10. Il résulte de la combinaison de ces textes que devant la cour d'appel de renvoi après cassation, les prétentions nouvelles sont recevables si elles tendent aux mêmes fins que celles soumises au premier juge, même si leur fondement juridique est différent, ou si elles en sont l'accessoire, la conséquence ou le complément nécessaire.

11. Pour déclarer irrecevables les demandes de M. [F] tendant au paiement d'une pension annuelle de 43 511 euros à partir du 1er décembre 2016, outre intérêts, et au versement sur le compte assurance-vie d'une somme de 466 294 euros réservée à ses ayants-droits, l'arrêt relève que la décision du 12 septembre 2019 a confirmé le jugement du 5 septembre 2017 rejetant ses demandes et que la cassation n'est intervenue que du seul chef du rejet de la demande tendant à la condamnation de l'assureur en paiement d'une somme de 372 818 euros au titre du contrat d'assurance-vie et d'une somme de 100 000 euros au titre de la résistance abusive puis retient que les demandes en paiement d'une pension annuelle, des intérêts, et d'une somme à verser aux ayants-droit ne sont pas celles visées par le moyen de cassation et soumises à la Cour de cassation.

12. En se déterminant ainsi, sans rechercher, même d'office, si les demandes qui lui étaient soumises ne tendaient pas aux mêmes fins que la demande initiale sur laquelle il avait été statué par le chef de l'arrêt atteint par la cassation ou n'en constituaient pas l'accessoire, la conséquence ou le complément nécessaire, la cour d'appel n'a pas donné de base légale à sa décision.

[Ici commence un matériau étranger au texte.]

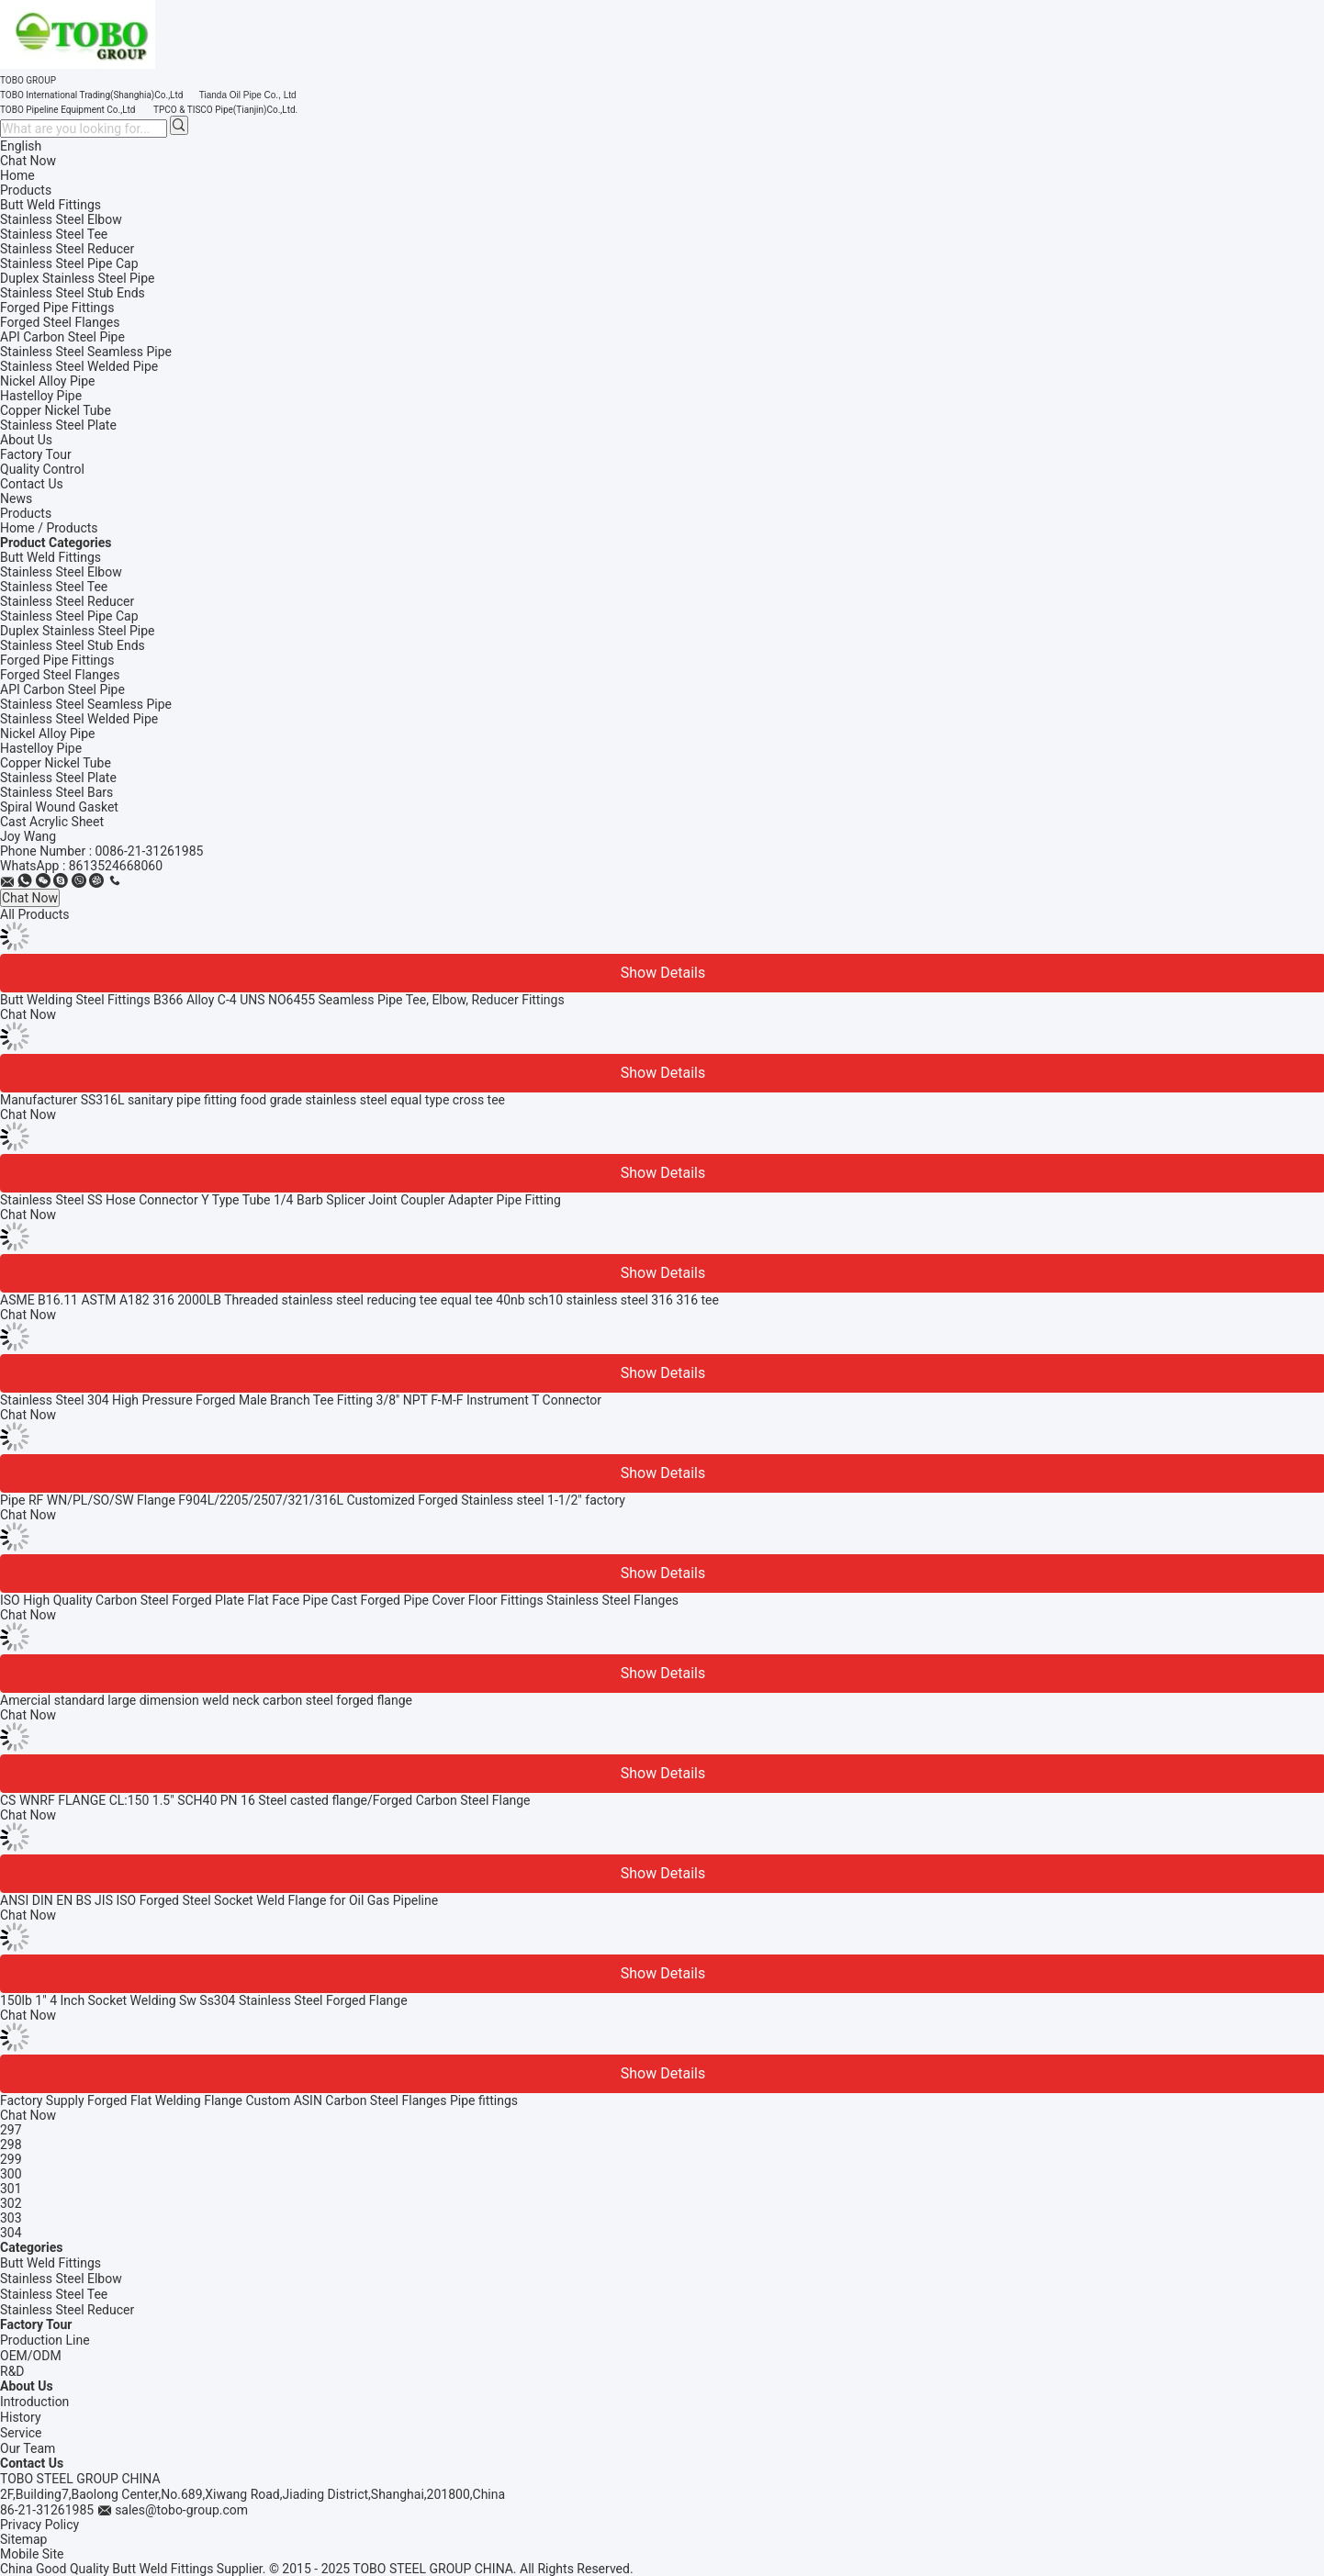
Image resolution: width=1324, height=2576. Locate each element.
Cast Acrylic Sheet (52, 821)
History (20, 2417)
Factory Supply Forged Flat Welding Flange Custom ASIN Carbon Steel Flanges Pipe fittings (259, 2100)
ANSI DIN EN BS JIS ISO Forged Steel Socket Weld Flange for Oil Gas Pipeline (219, 1900)
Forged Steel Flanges (59, 674)
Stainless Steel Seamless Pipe (86, 704)
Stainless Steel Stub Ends (72, 645)
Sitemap (23, 2539)
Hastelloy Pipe (41, 748)
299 (11, 2159)
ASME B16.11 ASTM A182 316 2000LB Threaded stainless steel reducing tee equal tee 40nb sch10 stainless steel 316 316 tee (359, 1300)
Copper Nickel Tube (55, 763)
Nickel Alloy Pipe (47, 733)
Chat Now (28, 160)
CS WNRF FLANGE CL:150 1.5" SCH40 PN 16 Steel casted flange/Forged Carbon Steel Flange (265, 1800)
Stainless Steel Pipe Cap (69, 616)
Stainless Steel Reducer (67, 601)
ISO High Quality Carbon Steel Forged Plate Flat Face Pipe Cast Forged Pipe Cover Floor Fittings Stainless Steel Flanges (339, 1600)
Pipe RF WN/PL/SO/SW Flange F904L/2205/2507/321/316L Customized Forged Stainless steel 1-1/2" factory (312, 1500)
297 (11, 2129)
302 (11, 2203)
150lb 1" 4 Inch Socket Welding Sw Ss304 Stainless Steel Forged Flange (204, 2000)
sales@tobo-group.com (181, 2510)
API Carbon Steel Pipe (62, 689)
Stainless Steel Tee (53, 586)
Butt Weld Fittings (50, 557)
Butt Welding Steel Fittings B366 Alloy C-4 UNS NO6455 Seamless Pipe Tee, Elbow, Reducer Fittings (282, 999)
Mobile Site (32, 2554)
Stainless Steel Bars (56, 792)
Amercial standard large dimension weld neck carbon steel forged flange (206, 1700)
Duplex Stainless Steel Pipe (77, 630)
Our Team (27, 2448)
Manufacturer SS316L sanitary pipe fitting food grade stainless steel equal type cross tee (252, 1099)
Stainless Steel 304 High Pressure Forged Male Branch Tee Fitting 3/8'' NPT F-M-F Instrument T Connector (300, 1400)
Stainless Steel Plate (58, 777)
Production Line (45, 2340)
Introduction (34, 2401)
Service (21, 2432)
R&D (12, 2371)
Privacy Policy (39, 2524)
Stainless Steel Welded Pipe (79, 718)
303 (11, 2218)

Portée et conséquences de la cassation

13. En application de l'article 624 du code de procédure civile, la cassation du chef de dispositif de l'arrêt qui déclare irrecevables les demandes de M. [F] tendant au paiement d'une pension annuelle de 43 511 euros à partir du 1er décembre 2016 et au versement sur le compte assurance-vie n° 74076476 au taux technique de 3,50 %, d'une somme de 466 294 euros entraîne la cassation des autres chefs de dispositif de l'arrêt, qui s'y rattachent par un lien de dépendance nécessaire.

PAR CES MOTIFS, et sans qu'il y ait lieu de statuer sur les autres griefs du pourvoi, la Cour :

CASSE ET ANNULE, en toutes ses dispositions, l'arrêt rendu le 27 janvier 2022, entre les parties, par la cour d'appel d'Aix-en-Provence ;

Remet l'affaire et les parties dans l'état où elles se trouvaient avant cet arrêt et les renvoie devant la cour d'appel d'Aix-en-Provence autrement composée.

Arrêt rendu en formation restreinte hors RNSM.

- Président : Mme Martinel - Rapporteur : M. Waguette - Avocat général : M. Adida-Canac - Avocat(s) : SAS Buk Lament-Robillot ; SARL Ortscheidt -

Textes visés :

Articles 565, 566, 625, alinéa 1, et 633 du code de procédure civile.